Patience can be defined as the tolerance of delay.
from thefreedictionary.comWe imagined an easily accomplished afternoon. A visit to the allergist. A visit to the bank. Other errands, and caring for our granddaughters. Our one vehicle requires careful planning of our days. Last Tuesday's needs created opportunity for Jeff and I to juggle a busy schedule.
And so it was easy until I walked out of my doctor's office, picked up the phone, dialed home, and received a "cannot complete your call now; please try again later" message. "OK," I thought. "I must not have a good signal inside the building. I'll step outside and call."
Same number. Same message. Same problem. I couldn't get through. I tried again. And, again. And, again.

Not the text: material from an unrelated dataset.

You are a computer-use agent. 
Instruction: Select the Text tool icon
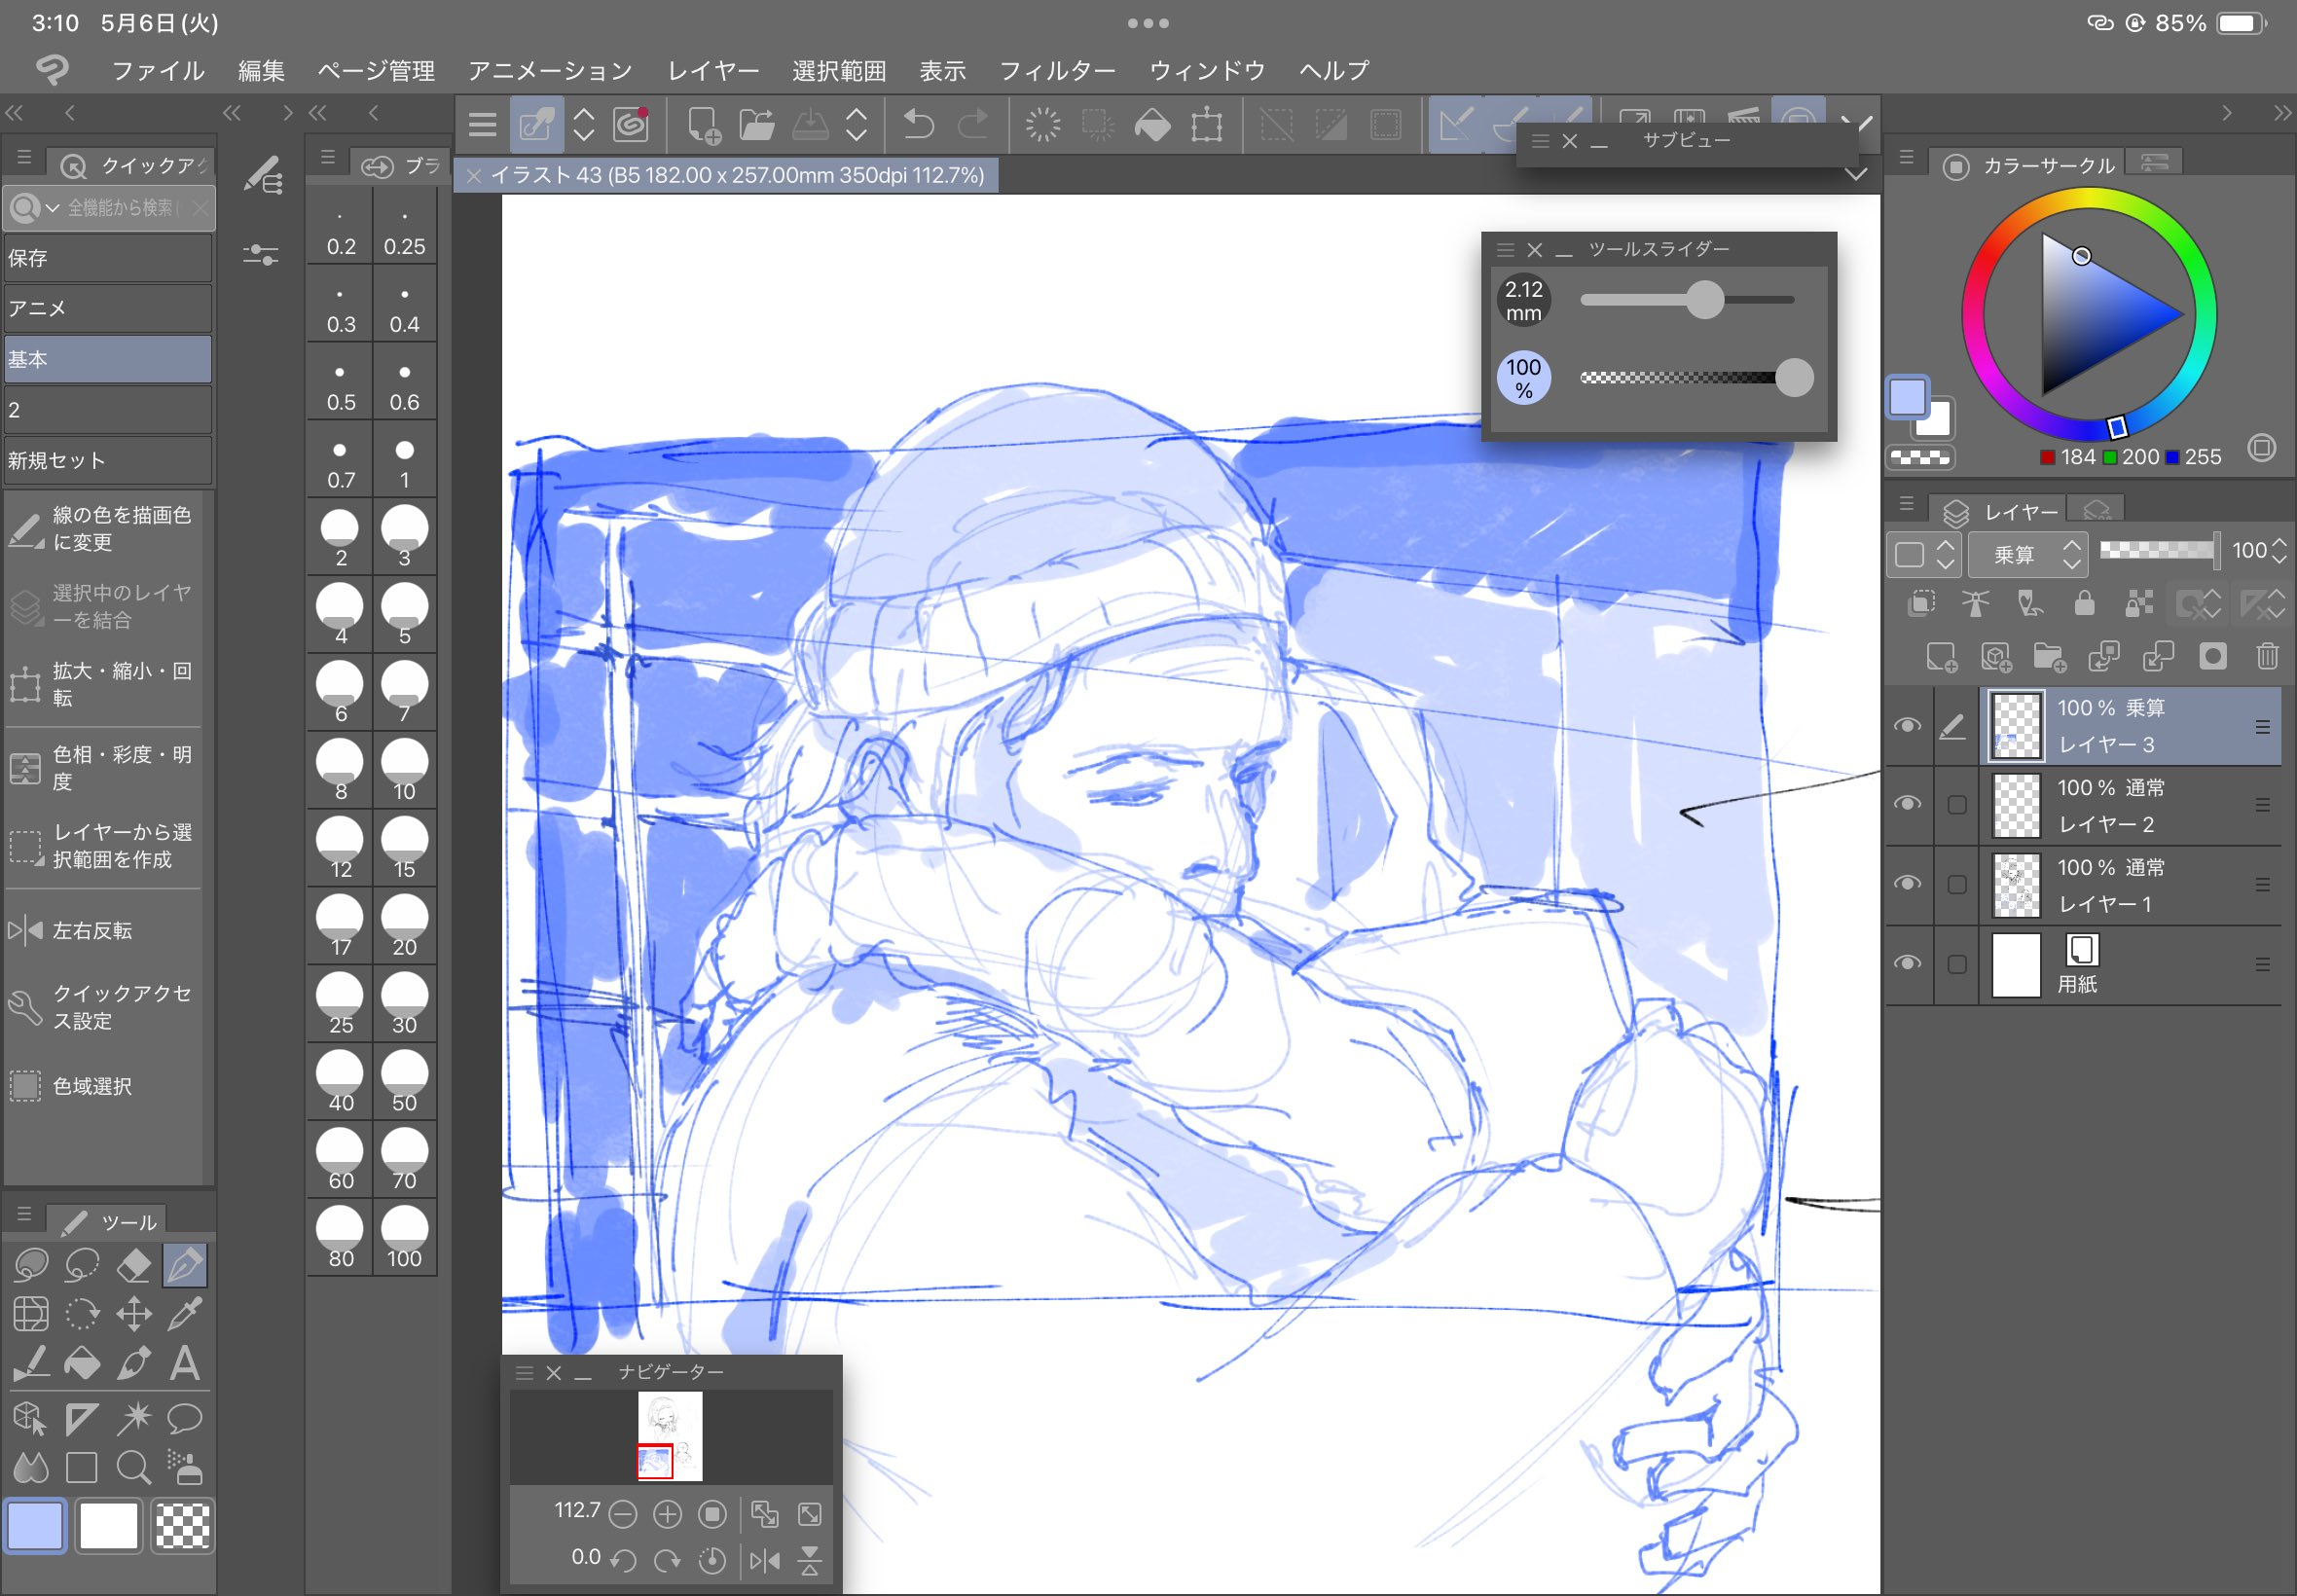click(x=184, y=1364)
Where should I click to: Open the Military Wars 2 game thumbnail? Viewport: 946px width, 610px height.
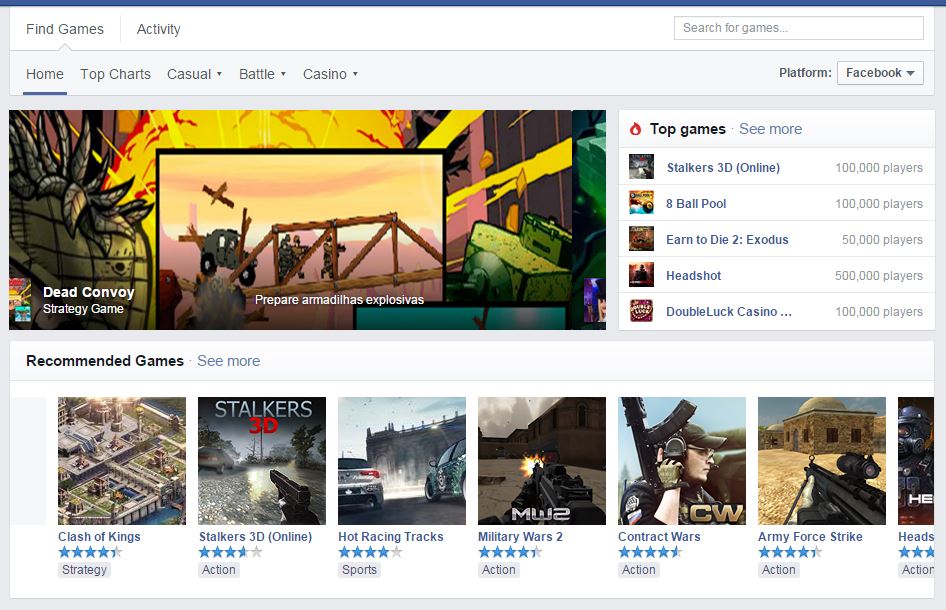click(542, 461)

I scanned my phone for my son, Steven's, work number. He proved very difficult to reach, but after a long while, I got through to him. He tried to call his dad and got the same "Your call cannot be completed" message. Steven would see what he could do to help me and call me back.
I was stranded for now.
I remembered a hair clip was in my purse, so I dug through the depths of pictures, eyeglasses, papers, book, pens, mints, and everything else and found the clip at the bottom, took it, and put up my hair.
I ignored the looks of the passersby, who were going in and out of the doctors' building.
I thought of walking the three miles home. "If only I hadn't worn these shoes with heals. (They were only two inches, but for me may as well been five.) Why didn't I wear my cushy, black sandals?"
I thought of how my patience span was much less elastic than it had been an hour before.
My cell rang. It was Steven, who said he couldn't leave his job at present, but was sending someone to take me home.
I waited. Longer. And longer, still.
A new problem began to grow in my soul. I felt an urgent choice arise within, as on one hand my flesh begged for permission to be angry, and on the other hand my spirit remembered words hidden in my heart.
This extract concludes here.